***** GIVEN DATA *****

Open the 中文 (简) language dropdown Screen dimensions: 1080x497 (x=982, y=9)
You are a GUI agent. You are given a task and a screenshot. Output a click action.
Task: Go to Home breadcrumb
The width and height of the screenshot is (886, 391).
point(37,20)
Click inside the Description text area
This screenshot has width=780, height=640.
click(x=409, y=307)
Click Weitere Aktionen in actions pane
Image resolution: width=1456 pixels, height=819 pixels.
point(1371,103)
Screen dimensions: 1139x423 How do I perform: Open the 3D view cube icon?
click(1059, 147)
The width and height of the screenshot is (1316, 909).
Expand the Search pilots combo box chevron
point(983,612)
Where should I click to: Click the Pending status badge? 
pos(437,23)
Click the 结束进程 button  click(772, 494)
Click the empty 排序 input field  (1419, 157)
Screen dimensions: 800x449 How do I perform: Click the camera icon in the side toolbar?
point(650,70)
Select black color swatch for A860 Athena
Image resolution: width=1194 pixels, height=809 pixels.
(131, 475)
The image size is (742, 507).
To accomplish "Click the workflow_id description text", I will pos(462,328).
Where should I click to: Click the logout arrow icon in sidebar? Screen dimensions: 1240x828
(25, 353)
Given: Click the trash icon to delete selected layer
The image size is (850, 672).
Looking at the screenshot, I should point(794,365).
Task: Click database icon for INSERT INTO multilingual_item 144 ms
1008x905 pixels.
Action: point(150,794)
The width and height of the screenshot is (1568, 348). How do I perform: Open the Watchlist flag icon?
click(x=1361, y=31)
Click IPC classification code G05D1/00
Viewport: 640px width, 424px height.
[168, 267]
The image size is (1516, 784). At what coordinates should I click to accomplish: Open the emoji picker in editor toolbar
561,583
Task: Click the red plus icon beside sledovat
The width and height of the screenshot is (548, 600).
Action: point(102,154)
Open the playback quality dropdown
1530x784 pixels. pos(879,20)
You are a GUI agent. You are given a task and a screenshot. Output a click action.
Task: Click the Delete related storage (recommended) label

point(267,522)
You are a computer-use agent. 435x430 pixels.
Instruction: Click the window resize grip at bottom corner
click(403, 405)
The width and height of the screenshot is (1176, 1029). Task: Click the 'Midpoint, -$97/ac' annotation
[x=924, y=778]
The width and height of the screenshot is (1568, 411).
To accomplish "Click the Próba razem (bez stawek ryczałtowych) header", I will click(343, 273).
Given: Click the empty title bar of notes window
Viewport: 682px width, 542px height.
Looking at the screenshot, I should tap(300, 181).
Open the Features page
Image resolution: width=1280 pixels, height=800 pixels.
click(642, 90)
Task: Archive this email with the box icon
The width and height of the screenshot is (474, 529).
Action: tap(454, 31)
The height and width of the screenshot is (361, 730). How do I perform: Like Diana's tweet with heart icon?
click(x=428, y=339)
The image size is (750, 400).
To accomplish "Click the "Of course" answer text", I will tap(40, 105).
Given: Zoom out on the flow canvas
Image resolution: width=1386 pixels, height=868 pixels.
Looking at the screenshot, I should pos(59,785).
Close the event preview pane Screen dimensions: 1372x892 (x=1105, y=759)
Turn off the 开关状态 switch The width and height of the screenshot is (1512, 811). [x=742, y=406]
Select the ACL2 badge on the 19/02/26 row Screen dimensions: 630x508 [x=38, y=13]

*****

Convert the data above into a JSON list of strings, one string per line, leaving out blank lines.

[
  "Open the 中文 (简) language dropdown Screen dimensions: 1080x497 (x=982, y=9)",
  "You are a GUI agent. You are given a task and a screenshot. Output a click action.",
  "Task: Go to Home breadcrumb",
  "The width and height of the screenshot is (886, 391).",
  "point(37,20)",
  "Click inside the Description text area",
  "This screenshot has width=780, height=640.",
  "click(x=409, y=307)",
  "Click Weitere Aktionen in actions pane",
  "Image resolution: width=1456 pixels, height=819 pixels.",
  "point(1371,103)",
  "Screen dimensions: 1139x423 How do I perform: Open the 3D view cube icon?",
  "click(1059, 147)",
  "The width and height of the screenshot is (1316, 909).",
  "Expand the Search pilots combo box chevron",
  "point(983,612)",
  "Where should I click to: Click the Pending status badge? ",
  "pos(437,23)",
  "Click the 结束进程 button  click(772, 494)",
  "Click the empty 排序 input field  (1419, 157)",
  "Screen dimensions: 800x449 How do I perform: Click the camera icon in the side toolbar?",
  "point(650,70)",
  "Select black color swatch for A860 Athena",
  "Image resolution: width=1194 pixels, height=809 pixels.",
  "(131, 475)",
  "The image size is (742, 507).",
  "To accomplish \"Click the workflow_id description text\", I will pos(462,328).",
  "Where should I click to: Click the logout arrow icon in sidebar? Screen dimensions: 1240x828",
  "(25, 353)",
  "Given: Click the trash icon to delete selected layer",
  "The image size is (850, 672).",
  "Looking at the screenshot, I should point(794,365).",
  "Task: Click database icon for INSERT INTO multilingual_item 144 ms",
  "1008x905 pixels.",
  "Action: point(150,794)",
  "The width and height of the screenshot is (1568, 348). How do I perform: Open the Watchlist flag icon?",
  "click(x=1361, y=31)",
  "Click IPC classification code G05D1/00",
  "Viewport: 640px width, 424px height.",
  "[168, 267]",
  "The image size is (1516, 784). At what coordinates should I click to accomplish: Open the emoji picker in editor toolbar",
  "561,583",
  "Task: Click the red plus icon beside sledovat",
  "The width and height of the screenshot is (548, 600).",
  "Action: point(102,154)",
  "Open the playback quality dropdown",
  "1530x784 pixels. pos(879,20)",
  "You are a GUI agent. You are given a task and a screenshot. Output a click action.",
  "Task: Click the Delete related storage (recommended) label",
  "point(267,522)",
  "You are a computer-use agent. 435x430 pixels.",
  "Instruction: Click the window resize grip at bottom corner",
  "click(403, 405)",
  "The width and height of the screenshot is (1176, 1029). Task: Click the 'Midpoint, -$97/ac' annotation",
  "[x=924, y=778]",
  "The width and height of the screenshot is (1568, 411).",
  "To accomplish \"Click the Próba razem (bez stawek ryczałtowych) header\", I will click(343, 273).",
  "Given: Click the empty title bar of notes window",
  "Viewport: 682px width, 542px height.",
  "Looking at the screenshot, I should tap(300, 181).",
  "Open the Features page",
  "Image resolution: width=1280 pixels, height=800 pixels.",
  "click(642, 90)",
  "Task: Archive this email with the box icon",
  "The width and height of the screenshot is (474, 529).",
  "Action: tap(454, 31)",
  "The height and width of the screenshot is (361, 730). How do I perform: Like Diana's tweet with heart icon?",
  "click(x=428, y=339)",
  "The image size is (750, 400).",
  "To accomplish \"Click the \"Of course\" answer text\", I will tap(40, 105).",
  "Given: Zoom out on the flow canvas",
  "Image resolution: width=1386 pixels, height=868 pixels.",
  "Looking at the screenshot, I should pos(59,785).",
  "Close the event preview pane Screen dimensions: 1372x892 (x=1105, y=759)",
  "Turn off the 开关状态 switch The width and height of the screenshot is (1512, 811). [x=742, y=406]",
  "Select the ACL2 badge on the 19/02/26 row Screen dimensions: 630x508 [x=38, y=13]"
]